Après une longue traversée du désert, quel pourrait être le déclencheur d'un retour en grâce des actions "value" ? Kenneth Fisher, ancien chroniqueur vedette du magazine Forbes pour la chronique "Portfolio Strategy", fondateur et président de Fisher Investments, fournit une excellente réponse à cette question. Dans le plus connu de ses onze livres, The Only Three Questions that Count, il décrit comment la courbe des rendements permet d'anticiper la performance des actions de valeur et de croissance, les unes par rapport aux autres. La théorie est simple et peut se résumer en deux phrases. Après une période d'inversion, lorsque la courbe des rendements se repentifie, les banques ont tellement eu de mal à générer des revenus qu'elles ne prêtent qu'aux sociétés de bonne qualité : les sociétés de valeur. Ces dernières ayant un meilleur accès au capital, il leur est plus facile d'accroître leurs bénéfices et de voir leur cours boursier surperformer celui des sociétés de croissance.

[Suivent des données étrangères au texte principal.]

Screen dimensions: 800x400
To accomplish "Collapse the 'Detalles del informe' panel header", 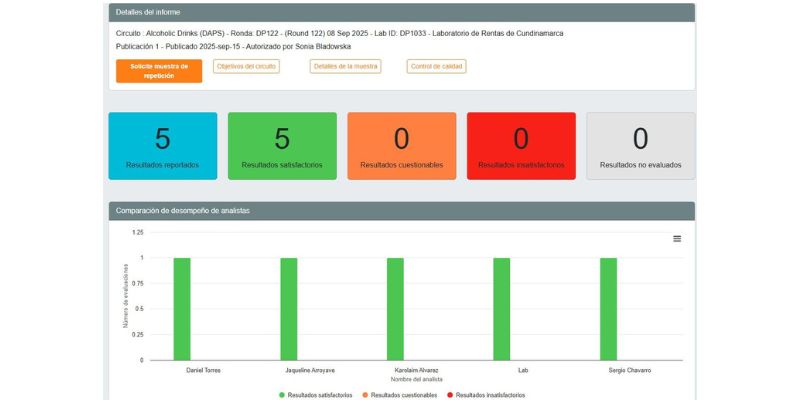I will [401, 12].
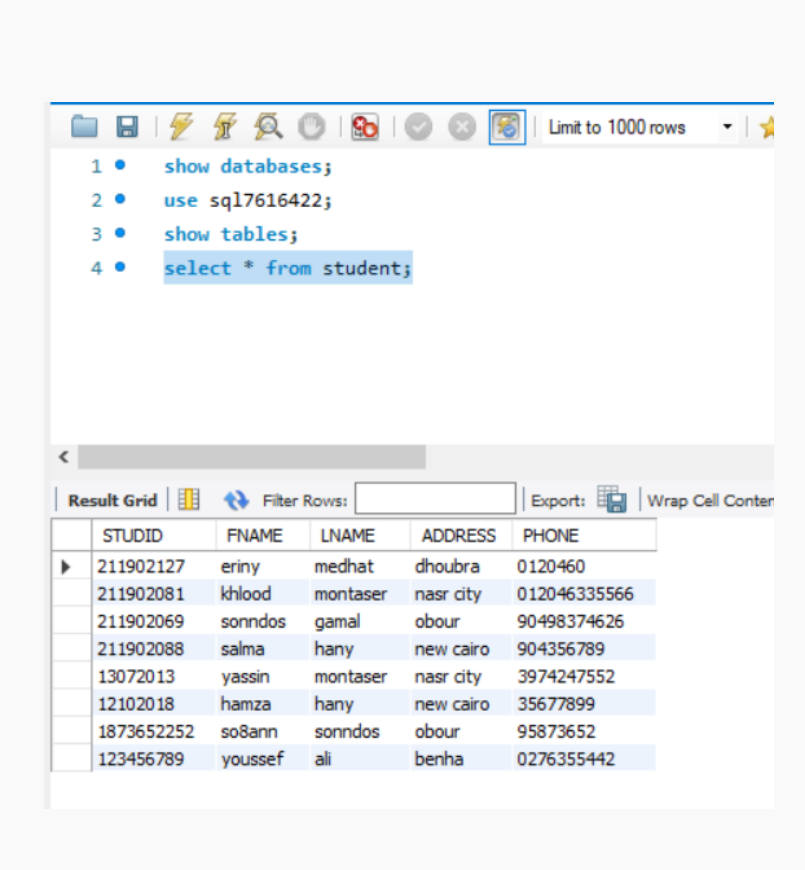Click the Export label

[x=558, y=498]
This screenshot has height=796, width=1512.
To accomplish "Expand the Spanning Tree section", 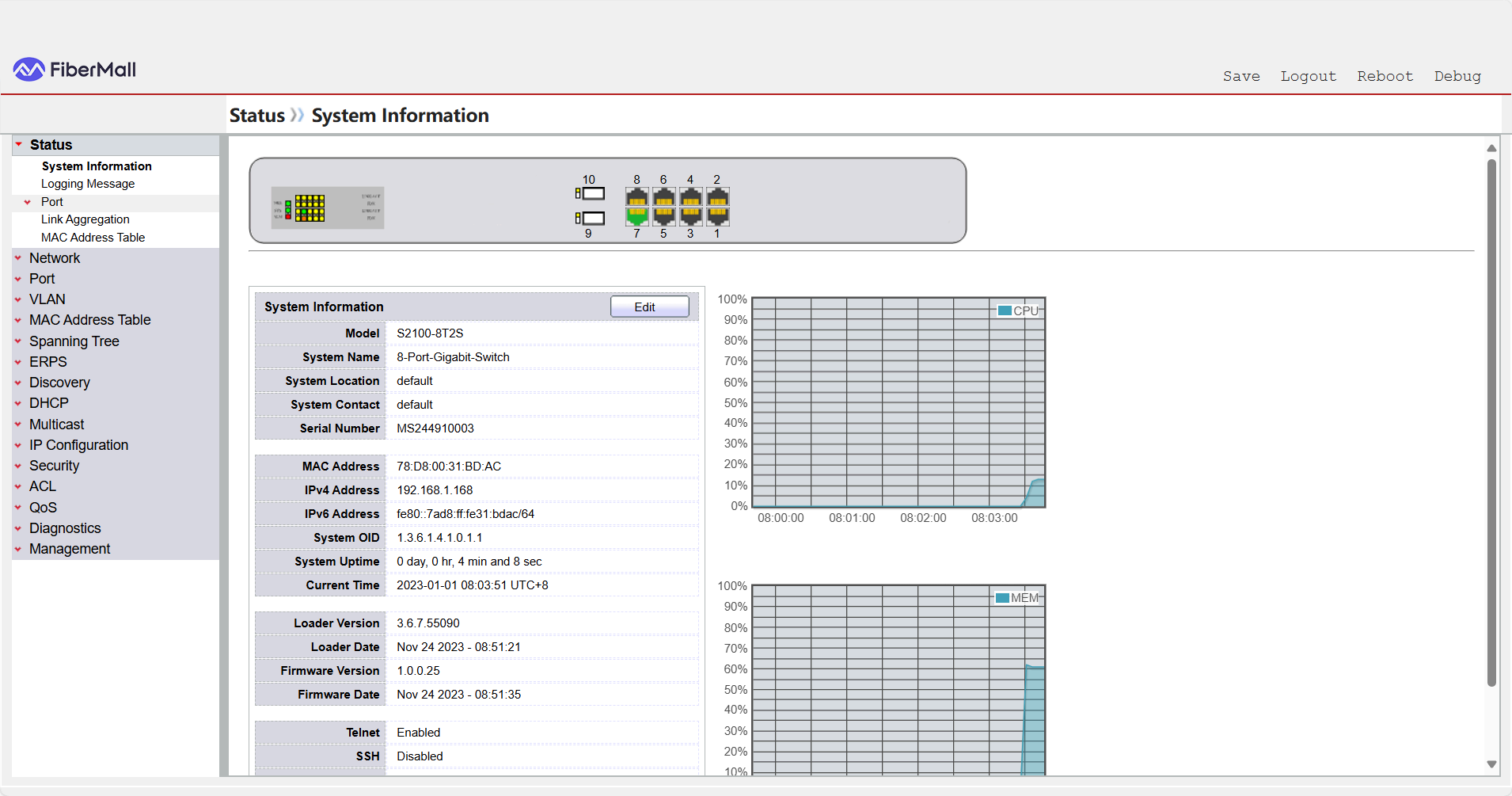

Le raisonnement est simple mais efficace. Depuis 2009, la théorie de Ken Fisher a fourni un track-record quasiment parfait, à l'exception du choc lié à la pandémie de Covid-19 pour les titres américains (cf. Fig. 7 et Fig. 8). Cette fois encore, lorsque les investisseurs anticiperont que la Fed abaissera ses taux directeurs et que la courbe des taux se repentifiera, le style "value" bénéficiera de la rotation cyclique au détriment du style "growth". Il est encore un peu tôt, mais ce n'est qu'une question de mois. Ensuite, le potentiel d'appréciation sera à la hauteur de la dynamique des bénéfices (cf. Fig. 9 et Fig. 10).
Les actions "value" semblent prêtes pour un rebond. Elles ont besoin d'un élément déclencheur pour débuter un cycle de surperformance par rapport aux actions "growth" : une récession ou, mieux encore, une pentification de la courbe des rendements. L'histoire d'amour des investisseurs avec les valeurs de croissance finira par devenir moins passionnelle, plus raisonnée. Ilsregarderont au-delà de la dynamique des FAANG et du développement de l'intelligence artificielle (AI). En Europe, où les sociétés technologiques sont moins représentées dans les indices et où les valorisations sont plus attractives, les investisseurs n'auront aucune hésitation à plébisciter les titres "value". Ils sont sur le point de réveiller le Warren Buffett qui sommeille en eux.